MIAMI-When the Distressed Condominium Relief Act went into action in July 2010, it helped to protect bulk buyers from the guarantees and financial burdens of developers. The law sparked bulk condo sales--but it also left the door open for glitches.
Enter the so-called glitch bill. Florida Governor Rick Scott signed HB 1195 into law, effective July 1, 2011. The law aims to clarify ambiguities the DCRA left.
“Since the Distressed Condominium Relief Act’s passage almost a year ago, our region has seen a rash of bulk buy purchases that have helped absorb surplus inventory and move the market into recovery faster,” Mark Grant, co-author of both bills and shareholder of Ruden McClosky, tells GlobeSt.com. “This ‘glitch bill’ will go even further to support improved market conditions by eliminating any ambiguities that remained in the law.”
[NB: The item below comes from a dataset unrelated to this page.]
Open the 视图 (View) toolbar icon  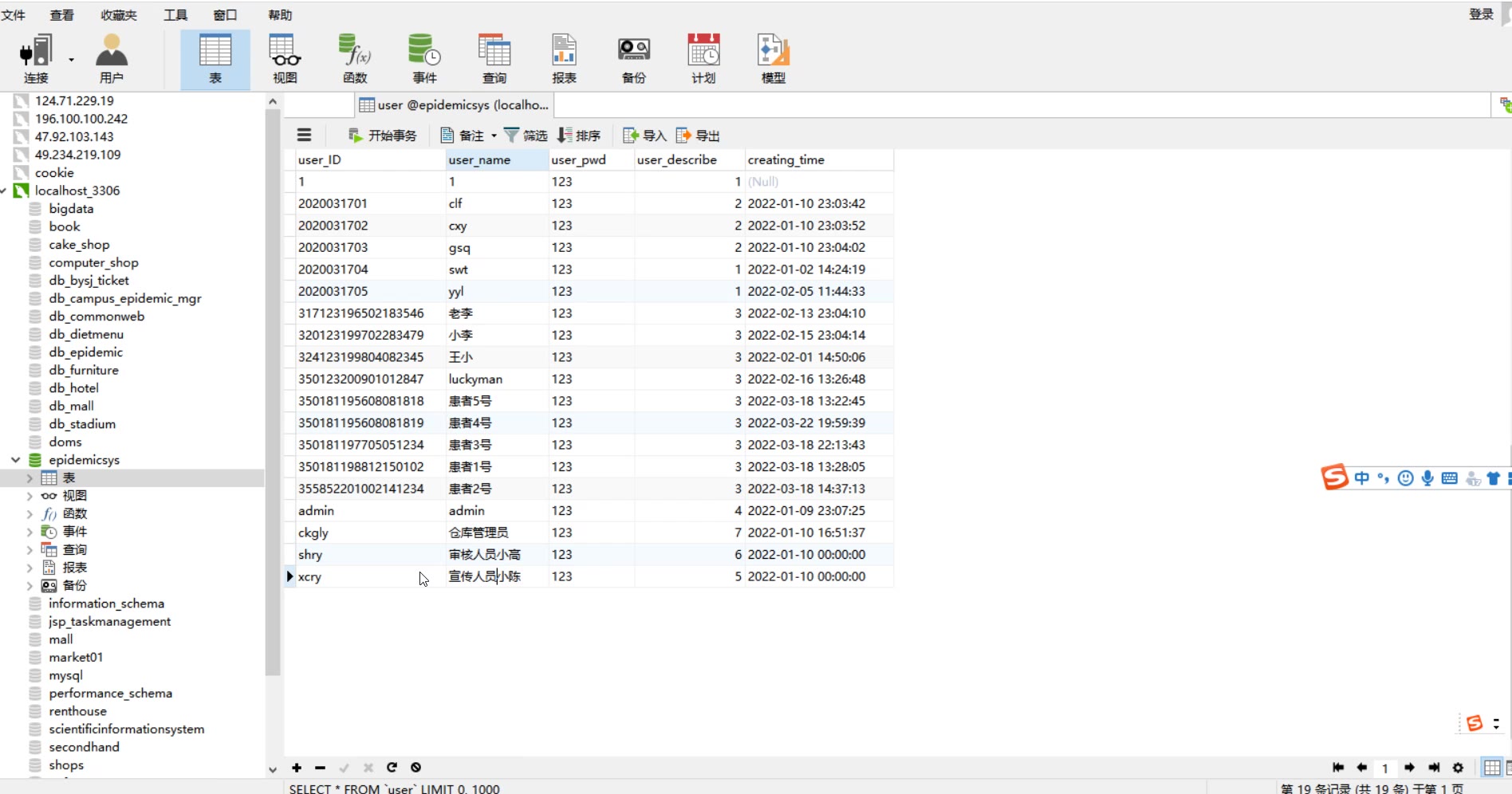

Specifically, the new law clearly defines a bulk buyer as one who purchases more than seven units in a single building and makes it clear that a bank foreclosing on a property won’t inherit the developer’s liabilities, among other issues.
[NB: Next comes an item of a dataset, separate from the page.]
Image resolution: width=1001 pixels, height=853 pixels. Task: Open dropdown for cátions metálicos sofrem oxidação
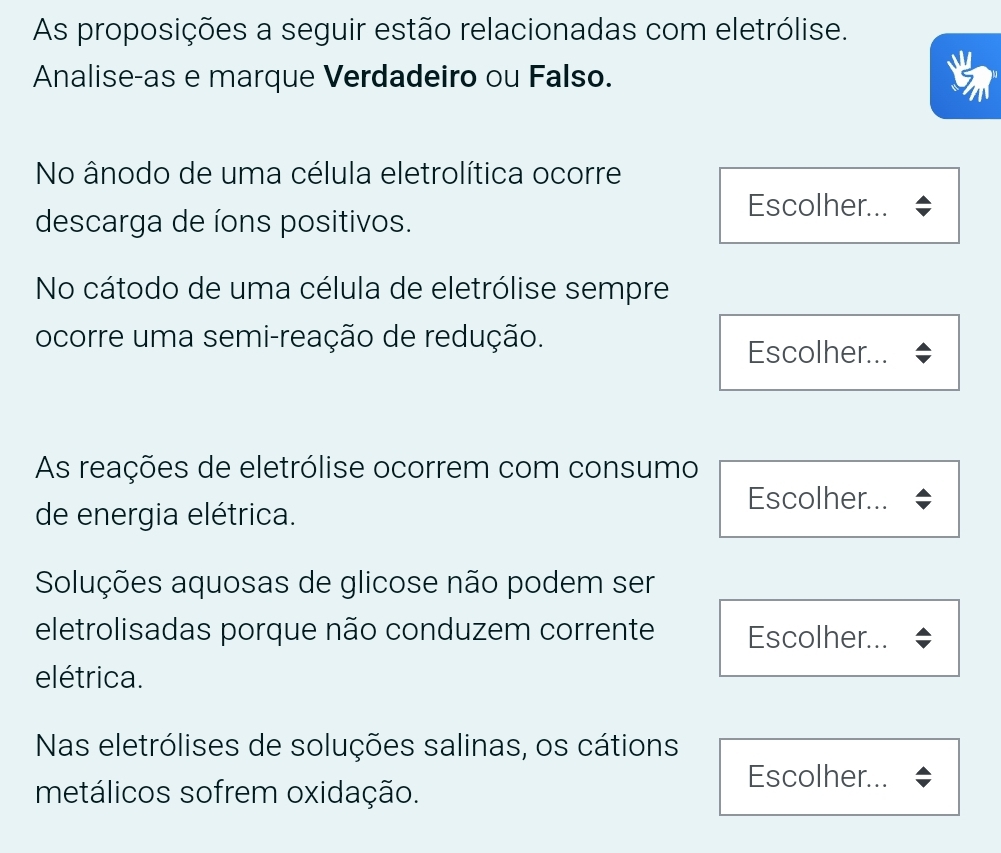pos(838,777)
The new law gives developers a possible new exit strategy for some existing condominiums with available inventory, says Dan Bachrach, a partner with Foley & Lardner’s Orlando office and a member of the Real Estate Practice and the Hospitality, Resort & Golf Industry Team. Bachrach explains that owners of units in a condominium project with available inventory may have the option of seeking a partial termination of the condominium documents as to certain units.
“Once the condominium is terminated in those units, the owner of the units could then create a separate timeshare condominium regime through a new set of condominium documents specifically applicable to only those units,” Bachrach tells GlobeSt.com. “In other words, a developer could terminate the condominium as to a group of units from the condominium with an 80% vote of the unit owners--as opposed to a 100% vote plus approval from all of the mortgage holders--then would be free to subject the units to a separate condominium regime, one that allows timeshare plans.”
Grant says the only drawback to the bill is that it is set to sunset in 2012. He and others are working to lobby for its extension and possibly even its permanent incorporation into Florida's Condominium Law. Grant believes doing so will help better protect Florida's cyclical real estate market.